## 1.3.1 Random Experiments

Before rolling a die you do not know the result. This is an example of a **random experiment**.
In particular, a random experiment is a process by which we observe something uncertain. After
the experiment, the result of the random experiment is known. An **outcome** is a result of a
random experiment. The set of all possible outcomes is called the **sample space**. Thus in
the context of a random experiment, the sample space is our *universal set*. Here are some
examples of random experiments and their sample spaces:

- Random experiment: toss a coin; sample space: $S=\{heads, tails\}$ or as we usually write it, $\{H,T\}$.
- Random experiment: roll a die; sample space: $S=\{1, 2, 3, 4, 5, 6\}$.
- Random experiment: observe the number of iPhones sold by an Apple store in Boston in $2015$; sample space: $S=\{0, 1, 2, 3, \cdots \}$.
- Random experiment: observe the number of goals in a soccer match; sample space: $S=\{0, 1, 2, 3, \cdots \}$.

When we repeat a random experiment several times, we call each one of them a **trial**. Thus, a trial
is a particular performance of a random experiment. In the example of tossing a coin, each trial will
result in either heads or tails. Note that the sample space is defined based on how you define your random
experiment. For example,

Example

We toss a coin three times and observe the sequence of heads/tails. The sample space here may be defined as
$$S = \{(H,H,H), (H,H,T), (H,T,H), (T,H,H), (H,T,T),(T,H,T),(T,T,H),(T,T,T)\}.$$

Our goal is to assign probability to certain **events**. For example, suppose that we would like
to know the probability that the outcome of rolling a fair die is an even number. In this case, our event
is the set $E=\{2, 4, 6\}$. If the result of our random experiment belongs to the set $E$, we say that
the event $E$ has occurred. Thus an event is a collection of possible outcomes. In other words, an event
is a subset of the sample space to which we assign a probability. Although we have not yet discussed how
to find the probability of an event, you might be able to guess that the probability of $\{2, 4, 6 \}$ is
$50$ percent which is the same as $\frac{1}{2}$ in the probability theory convention.

Outcome: A result of a random experiment.

Sample Space: The set of all possible outcomes.
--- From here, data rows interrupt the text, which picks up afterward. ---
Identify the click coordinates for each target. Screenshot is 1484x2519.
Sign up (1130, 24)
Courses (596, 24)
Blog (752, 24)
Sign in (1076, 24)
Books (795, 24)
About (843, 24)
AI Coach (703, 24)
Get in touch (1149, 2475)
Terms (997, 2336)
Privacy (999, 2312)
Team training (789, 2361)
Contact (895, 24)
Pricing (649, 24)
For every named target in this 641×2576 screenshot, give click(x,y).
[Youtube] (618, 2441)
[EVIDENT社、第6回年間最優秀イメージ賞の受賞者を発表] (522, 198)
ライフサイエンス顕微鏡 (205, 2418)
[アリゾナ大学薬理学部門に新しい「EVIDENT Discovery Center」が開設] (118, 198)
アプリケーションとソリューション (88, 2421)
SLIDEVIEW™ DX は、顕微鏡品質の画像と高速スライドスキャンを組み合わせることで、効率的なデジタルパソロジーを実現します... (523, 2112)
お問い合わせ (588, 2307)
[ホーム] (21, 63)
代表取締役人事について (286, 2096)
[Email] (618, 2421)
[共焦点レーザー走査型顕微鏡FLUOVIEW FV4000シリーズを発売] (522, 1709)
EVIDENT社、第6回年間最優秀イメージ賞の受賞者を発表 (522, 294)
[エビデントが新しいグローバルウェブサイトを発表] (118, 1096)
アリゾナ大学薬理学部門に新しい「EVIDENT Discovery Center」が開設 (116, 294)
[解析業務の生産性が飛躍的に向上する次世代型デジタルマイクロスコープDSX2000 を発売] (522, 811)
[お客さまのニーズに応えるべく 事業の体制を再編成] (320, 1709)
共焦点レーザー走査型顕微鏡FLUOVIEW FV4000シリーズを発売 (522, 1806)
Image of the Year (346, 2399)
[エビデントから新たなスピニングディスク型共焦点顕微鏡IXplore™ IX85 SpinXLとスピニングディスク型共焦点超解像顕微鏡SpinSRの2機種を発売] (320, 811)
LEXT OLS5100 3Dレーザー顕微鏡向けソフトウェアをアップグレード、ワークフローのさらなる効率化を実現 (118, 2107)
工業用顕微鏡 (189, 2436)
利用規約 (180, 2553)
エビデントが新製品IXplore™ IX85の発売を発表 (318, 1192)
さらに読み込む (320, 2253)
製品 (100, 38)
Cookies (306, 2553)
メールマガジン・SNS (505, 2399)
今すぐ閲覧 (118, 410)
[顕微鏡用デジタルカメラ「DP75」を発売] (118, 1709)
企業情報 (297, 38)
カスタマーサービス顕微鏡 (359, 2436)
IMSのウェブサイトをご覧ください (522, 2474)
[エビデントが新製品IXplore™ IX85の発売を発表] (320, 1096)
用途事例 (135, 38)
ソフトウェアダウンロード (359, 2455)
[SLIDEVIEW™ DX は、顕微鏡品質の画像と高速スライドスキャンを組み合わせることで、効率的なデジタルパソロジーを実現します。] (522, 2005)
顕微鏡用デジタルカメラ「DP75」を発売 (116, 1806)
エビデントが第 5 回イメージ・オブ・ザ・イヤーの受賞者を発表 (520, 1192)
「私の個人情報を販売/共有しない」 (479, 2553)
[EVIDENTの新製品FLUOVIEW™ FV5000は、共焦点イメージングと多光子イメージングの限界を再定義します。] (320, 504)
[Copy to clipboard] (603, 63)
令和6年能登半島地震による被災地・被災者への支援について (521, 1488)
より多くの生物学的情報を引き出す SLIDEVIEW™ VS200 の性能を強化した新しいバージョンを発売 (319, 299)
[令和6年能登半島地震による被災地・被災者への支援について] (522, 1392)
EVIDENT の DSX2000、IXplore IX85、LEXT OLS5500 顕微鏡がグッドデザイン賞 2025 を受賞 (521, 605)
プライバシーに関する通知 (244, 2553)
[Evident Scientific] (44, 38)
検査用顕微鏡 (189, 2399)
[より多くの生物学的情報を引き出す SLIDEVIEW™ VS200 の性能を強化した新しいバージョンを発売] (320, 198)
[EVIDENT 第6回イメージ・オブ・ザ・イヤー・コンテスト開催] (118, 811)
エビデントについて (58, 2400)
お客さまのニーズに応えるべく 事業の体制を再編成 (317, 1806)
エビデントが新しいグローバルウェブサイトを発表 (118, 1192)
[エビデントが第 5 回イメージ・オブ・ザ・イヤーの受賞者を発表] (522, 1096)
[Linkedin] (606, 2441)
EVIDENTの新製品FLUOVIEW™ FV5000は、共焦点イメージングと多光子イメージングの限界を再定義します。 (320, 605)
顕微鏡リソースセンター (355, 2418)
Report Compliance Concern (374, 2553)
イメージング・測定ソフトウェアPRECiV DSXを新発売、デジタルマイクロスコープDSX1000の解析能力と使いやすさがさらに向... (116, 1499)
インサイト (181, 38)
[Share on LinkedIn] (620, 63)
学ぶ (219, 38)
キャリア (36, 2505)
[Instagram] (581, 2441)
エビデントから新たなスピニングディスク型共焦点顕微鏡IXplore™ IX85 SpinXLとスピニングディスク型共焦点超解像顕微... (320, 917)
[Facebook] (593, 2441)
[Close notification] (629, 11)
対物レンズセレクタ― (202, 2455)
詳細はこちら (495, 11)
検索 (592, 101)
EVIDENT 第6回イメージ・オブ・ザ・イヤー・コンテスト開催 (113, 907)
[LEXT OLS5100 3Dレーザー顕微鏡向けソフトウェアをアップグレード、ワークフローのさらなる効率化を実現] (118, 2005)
Event: A subset of the sample space.

*Union and Intersection:* If $A$ and $B$ are events, then $A \cup B$ and $A \cap B$ are also events.
By remembering the definition of union and intersection, we observe that $A \cup B$ occurs if $A$ __or__ $B$
occur. Similarly, $A \cap B$ occurs if both $A$ __and__ $B$ occur. Similarly, if $A_1, A_2,\cdots, A_n$ are
events, then the event $A_1 \cup A_2 \cup A_3 \cdots \cup A_n$ occurs if __at least__ one of
$A_1, A_2,\cdots, A_n$ occurs. The event $A_1 \cap A_2 \cap A_3 \cdots \cap A_n$ occurs if
__all of__ $A_1, A_2,\cdots, A_n$ occur. It can be helpful to remember that the key words "or" and "at least"
correspond to unions and the key words "and" and "all of" correspond to intersections.